Trustworthy automated insulin delivery for artificial pancreas systems must simultaneously ensure model replaceability, physiological adaptability, and robustness against adversarial attacks. Method: GlucOS introduces the first closed-loop glucose regulation framework integrating formal verification (TLA+), human-in-the-loop defense, and real-human deployment. It employs a safety-driven architecture, real-time physiological modeling, and an open-source embedded software stack to guarantee algorithmic safety, actuator (insulin pump) safety, and end-to-end verifiability.

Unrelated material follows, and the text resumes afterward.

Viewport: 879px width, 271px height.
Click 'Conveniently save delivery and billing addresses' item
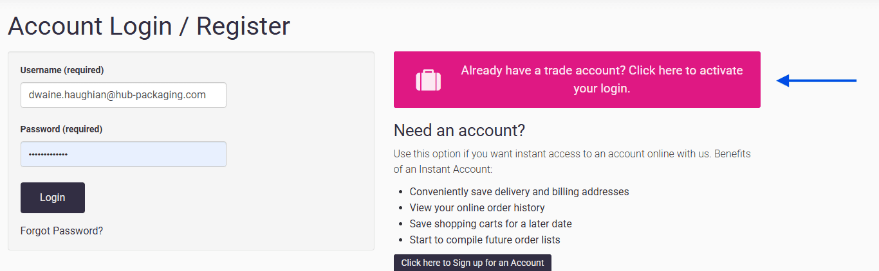pos(519,191)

Crucially, it pioneers full-cycle formal methods—from design and implementation to clinical deployment—enabling plug-and-play integration of arbitrary prediction models (including ML-based ones) while mitigating risks from malicious models, vulnerable pump drivers, and acute physiological disturbances. Results: In a clinical trial with seven human subjects, GlucOS achieved zero severe hypoglycemic events. Both simulation and in vivo results significantly outperformed baseline systems, establishing the first artificial pancreas that is provably safe, formally verifiable, and clinically deployable.

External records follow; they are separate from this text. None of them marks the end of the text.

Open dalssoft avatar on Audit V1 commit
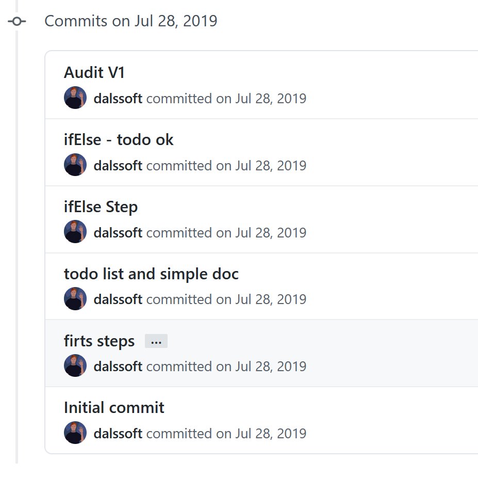478x477 pixels. pos(75,98)
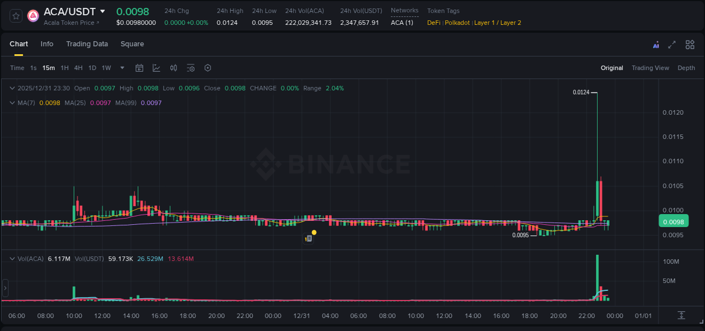705x331 pixels.
Task: Open chart settings via hexagon icon
Action: (208, 68)
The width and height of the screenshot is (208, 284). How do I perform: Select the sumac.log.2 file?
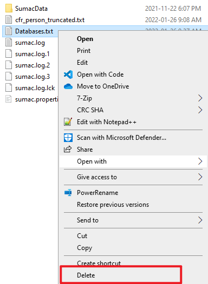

We present GlucOS, a novel system for trustworthy automated insulin delivery. Fundamentally, this paper is about a system we designed, implemented, and deployed on real humans and the lessons learned from our experiences. GlucOS combines algorithmic security, driver security, and end-to-end verification to protect against malicious ML models, vulnerable pump drivers, and drastic changes in human physiology. We use formal methods to prove correctness of critical components and incorporate humans as part of our defensive strategy. Our evaluation includes both a real-world deployment with seven individuals and results from simulation to show that our techniques generalize. Our results show that GlucOS maintains safety and improves glucose control even under attack conditions. This work demonstrates the potential for secure, personalized, automated healthcare systems. Our source code is open source.